Set down the records from the line with "Given: Uncheck Members with activity only" to the line with "Looking at the", copying each line in that range exactly as it appears and including both end lines.

▸ **The records**
————————
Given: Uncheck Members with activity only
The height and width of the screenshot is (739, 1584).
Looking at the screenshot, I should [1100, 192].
————————
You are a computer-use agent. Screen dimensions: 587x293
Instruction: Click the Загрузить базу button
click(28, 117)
————————
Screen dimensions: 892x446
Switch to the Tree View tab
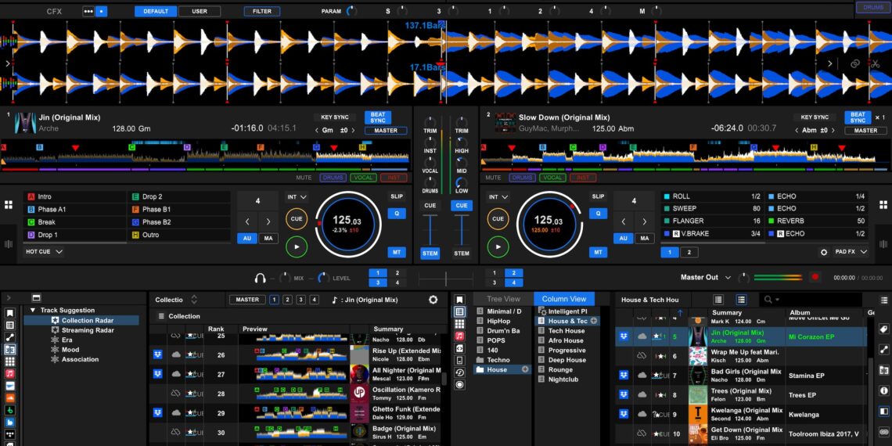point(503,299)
————————
▸ **Response to this task**
Given: Uncheck Members with activity only
The height and width of the screenshot is (739, 1584).
Looking at the screenshot, I should [1100, 192].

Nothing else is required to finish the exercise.